Dni lecą jak oszalałe. Mam wrażenie że pisałam kilka dni temu a to już dwa tygodnie minęły. Szok.
No ale co zrobić nie miałam netu ani czasu. Za to dużo pracy. Kolejny tydzień spędziliśmy z mężem na robieniu tego i owego w naszym nowym domku. Wszystko idzie powoli. Jak się chce zaoszczędzić i wykorzystać to co się posiada, trzeba poświęcić sporo czasu i energii.
Ale warto, bo satysfakcja jest niewspółmierna.

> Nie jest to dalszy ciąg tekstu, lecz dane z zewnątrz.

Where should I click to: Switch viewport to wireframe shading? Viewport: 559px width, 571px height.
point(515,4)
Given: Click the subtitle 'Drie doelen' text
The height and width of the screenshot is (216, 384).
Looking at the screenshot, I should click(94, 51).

Pomału robi się coraz bardziej przytulnie, komfortowo i ślicznie. Przestaje to już być tutejszy typowy apartament pod wynajem. Mieszkanko to nabiera naszego osobistego przytulnego stylu.

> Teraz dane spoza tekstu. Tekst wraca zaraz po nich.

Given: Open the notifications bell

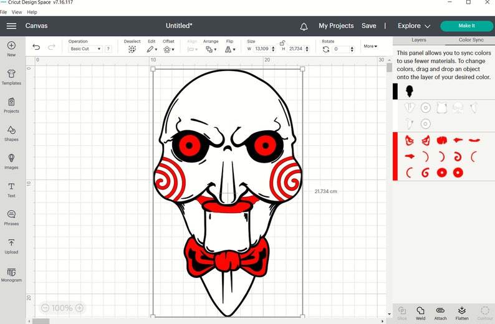Looking at the screenshot, I should [x=304, y=26].
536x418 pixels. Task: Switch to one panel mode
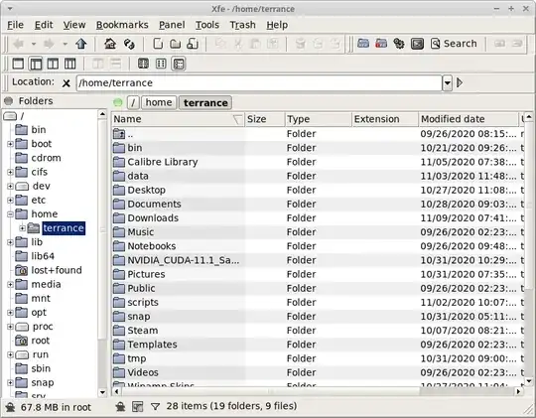(18, 64)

Mąż pojechał w niedziele, a ja działam dalej. Oczywiście w chwilach wolnego czasu. :)
Dziś wolny dzień również na Teneryfie. Przedszkole zamknięte. Początkowo myślałam, że pojedziemy gdzieś z córeczką na spacer. Plany jednak się zmieniły. Po upalnych dniach kalimy, zmienił się front i przyszło zimne powietrze. Niebo pokryło się szarymi chmurami, wieje chłodny wiatr i basen świeci pustkami. Zrobiło się jakoś tak smutno bez słonka.
No i córeczka również postanowiła wykorzystać wolny dzień na nadrobienie zaległości w zabawach domowych. Odkurzyłyśmy zabawki, które w związku z przeprowadzką, były popakowane w kartony.

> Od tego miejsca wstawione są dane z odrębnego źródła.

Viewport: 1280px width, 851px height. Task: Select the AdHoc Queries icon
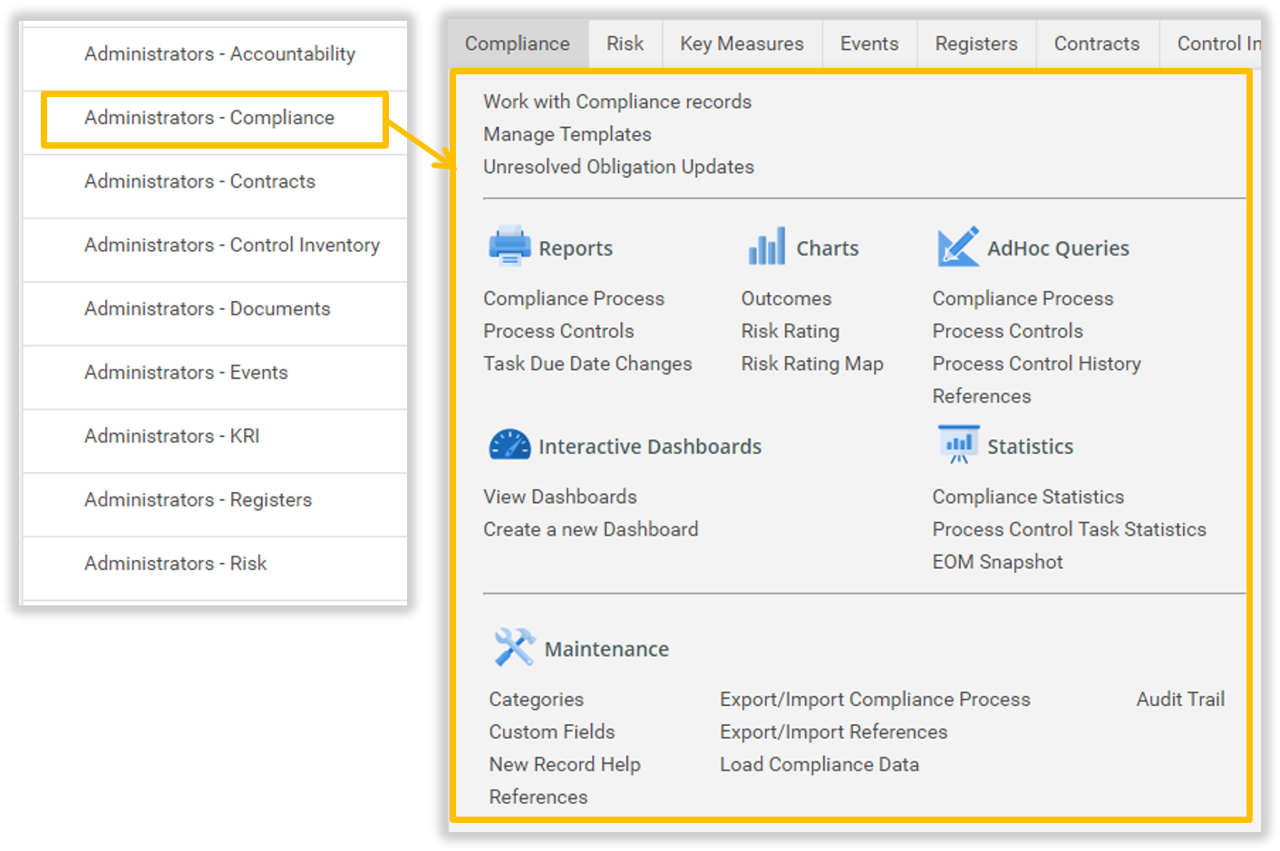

W chwilach przerwy od zabawy szlifowanie i sprzątanie. Ręce mam zżarte przez rozpuszczalnik i szorstkie jak papier ścierny, którego używam do szlifowania. Ale jest satysfakcja, bo rzeczy, które podajemy metamorfozie cieszą nasze oko. No i kieszeń.
Pewnie nie skończę wszystkiego do końca maja, ale mam nadzieję ze choć to co jest ponapoczynane zostanie ukończone.
Uciekam, bo jutro kolejny intensywny dzień, jak co dzień.